Lab 5: Neural networks
Due March 15 at the start of lab

On the left, an image of a person wearing sunglasses. On the right, an image representing the weights of a hidden unit in a neural network trained to classify such images.

Starting point code

This lab may be done alone or with a partner of your choice. Go through the following steps to setup your directory for this lab.

  1. First you need to run setup63 to create a git repository for the lab. If you want to work alone do:
    setup63-Lisa labs/05 none
    If you want to work with a partner, then one of you needs to run the following while the other one waits until it finishes.
    setup63-Lisa labs/05 partnerUsername
    Once the script finishes, the other partner should run it on their account.

  2. For the next step only one partner should copy over the starting point code.
    cd ~/cs63/labs/05
    cp -r ~meeden/public/cs63/labs/05/* ./
    
    This will copy over the starting point files for this lab.

  3. Whether you are working alone or with a partner, you should now add all of the files to your git repo, commit, and push them as shown below.
    git add *
    git commit -m "lab5 start"
    git push
    

  4. If you are working with a partner, your partner can now pull the changes in.
    cd ~/cs63/labs/05
    git pull
    

Introduction

In this lab you will use neural networks on a number of classification tasks. First you will explore using neural networks to solve some of the simpler problems we discussed in class such as the logic problems AND, OR, and XOR. Next you will look at an auto-encoder problem where the network develops a binary-like representation in its hidden layer. Then you will experiment with a handwritten digit recognizer. Finally you will focus on classifying images of faces.
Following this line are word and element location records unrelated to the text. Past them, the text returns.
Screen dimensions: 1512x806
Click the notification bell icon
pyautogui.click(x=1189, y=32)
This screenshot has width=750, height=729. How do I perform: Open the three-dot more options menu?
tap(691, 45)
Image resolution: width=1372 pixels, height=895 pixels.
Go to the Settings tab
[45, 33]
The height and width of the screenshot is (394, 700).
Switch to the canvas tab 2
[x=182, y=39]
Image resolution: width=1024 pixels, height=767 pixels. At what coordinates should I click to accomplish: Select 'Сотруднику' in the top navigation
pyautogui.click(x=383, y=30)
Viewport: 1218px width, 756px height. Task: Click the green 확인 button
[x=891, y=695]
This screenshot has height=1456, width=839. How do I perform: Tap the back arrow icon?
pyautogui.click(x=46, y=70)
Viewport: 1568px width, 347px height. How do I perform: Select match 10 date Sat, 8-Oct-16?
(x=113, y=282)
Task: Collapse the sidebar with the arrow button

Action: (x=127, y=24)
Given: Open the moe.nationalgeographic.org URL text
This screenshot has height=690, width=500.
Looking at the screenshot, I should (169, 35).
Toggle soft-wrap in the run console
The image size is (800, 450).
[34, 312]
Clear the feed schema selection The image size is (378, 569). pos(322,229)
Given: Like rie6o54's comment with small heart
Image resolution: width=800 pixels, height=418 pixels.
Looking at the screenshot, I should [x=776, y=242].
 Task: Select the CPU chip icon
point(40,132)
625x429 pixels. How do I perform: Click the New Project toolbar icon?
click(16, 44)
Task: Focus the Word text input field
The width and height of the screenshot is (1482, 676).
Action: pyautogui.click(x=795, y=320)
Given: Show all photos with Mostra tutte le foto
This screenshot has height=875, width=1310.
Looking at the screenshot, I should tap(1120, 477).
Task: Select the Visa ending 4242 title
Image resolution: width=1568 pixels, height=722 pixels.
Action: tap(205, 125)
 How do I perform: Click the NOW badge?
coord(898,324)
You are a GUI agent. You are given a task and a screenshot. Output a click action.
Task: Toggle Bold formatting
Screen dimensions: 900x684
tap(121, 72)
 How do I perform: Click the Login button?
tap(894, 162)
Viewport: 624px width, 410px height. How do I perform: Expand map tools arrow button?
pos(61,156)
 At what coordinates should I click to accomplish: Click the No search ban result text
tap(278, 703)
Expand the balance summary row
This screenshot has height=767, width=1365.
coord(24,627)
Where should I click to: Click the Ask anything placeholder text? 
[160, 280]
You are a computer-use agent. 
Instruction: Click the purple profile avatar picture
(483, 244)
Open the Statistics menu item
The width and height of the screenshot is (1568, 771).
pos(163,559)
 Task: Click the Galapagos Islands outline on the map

You will be writing up your answers to this lab as a LaTeX document. The repo contains a starting point document for you in the file lab5.tex. In order to convert the LaTeX document into a pdf and view it do:

pdflatex lab5.tex
evince lab5.pdf
You should track the LaTeX document in git. However, you should NOT track the resulting pdf file that you create. You will also be creating some short programs to set up and run your own classification task.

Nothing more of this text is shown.